▸ **JOB**: List every line in the rows that contains the string "should". Case counts.

▸ **MATERIAL PROVIDED**:
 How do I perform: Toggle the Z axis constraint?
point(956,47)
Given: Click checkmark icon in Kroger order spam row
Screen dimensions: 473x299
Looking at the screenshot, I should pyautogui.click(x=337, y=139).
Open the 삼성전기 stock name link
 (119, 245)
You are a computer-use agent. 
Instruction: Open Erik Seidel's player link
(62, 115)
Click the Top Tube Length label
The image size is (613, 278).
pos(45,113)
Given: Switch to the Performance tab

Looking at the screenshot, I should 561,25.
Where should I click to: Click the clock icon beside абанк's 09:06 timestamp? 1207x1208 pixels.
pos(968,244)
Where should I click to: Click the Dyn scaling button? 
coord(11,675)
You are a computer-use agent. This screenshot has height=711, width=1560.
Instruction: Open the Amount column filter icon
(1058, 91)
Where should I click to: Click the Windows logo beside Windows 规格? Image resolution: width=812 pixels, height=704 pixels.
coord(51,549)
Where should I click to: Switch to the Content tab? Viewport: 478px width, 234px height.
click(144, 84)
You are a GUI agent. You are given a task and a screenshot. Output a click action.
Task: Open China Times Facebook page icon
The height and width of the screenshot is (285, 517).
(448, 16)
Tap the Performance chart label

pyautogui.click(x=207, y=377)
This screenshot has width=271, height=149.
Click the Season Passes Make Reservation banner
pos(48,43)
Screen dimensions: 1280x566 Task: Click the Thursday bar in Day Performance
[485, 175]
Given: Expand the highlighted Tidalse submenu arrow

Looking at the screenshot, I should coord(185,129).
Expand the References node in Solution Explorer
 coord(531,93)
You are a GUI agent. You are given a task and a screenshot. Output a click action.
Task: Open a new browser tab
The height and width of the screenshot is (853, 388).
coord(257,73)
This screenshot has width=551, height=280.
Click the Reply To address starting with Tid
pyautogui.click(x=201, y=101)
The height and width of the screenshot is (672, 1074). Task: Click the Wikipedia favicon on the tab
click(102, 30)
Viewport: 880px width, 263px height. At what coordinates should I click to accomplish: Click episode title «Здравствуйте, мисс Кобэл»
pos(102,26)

▸ **WORKED SOLUTION**:
Looking at the screenshot, I should pyautogui.click(x=337, y=139).
Looking at the screenshot, I should 561,25.
Where should I click to: Click the clock icon beside абанк's 09:06 timestamp? 1207x1208 pixels.
Where should I click to: Click the Dyn scaling button? 
Where should I click to: Click the Windows logo beside Windows 规格? Image resolution: width=812 pixels, height=704 pixels.
Where should I click to: Switch to the Content tab? Viewport: 478px width, 234px height.
Looking at the screenshot, I should coord(185,129).
Viewport: 880px width, 263px height. At what coordinates should I click to accomplish: Click episode title «Здравствуйте, мисс Кобэл»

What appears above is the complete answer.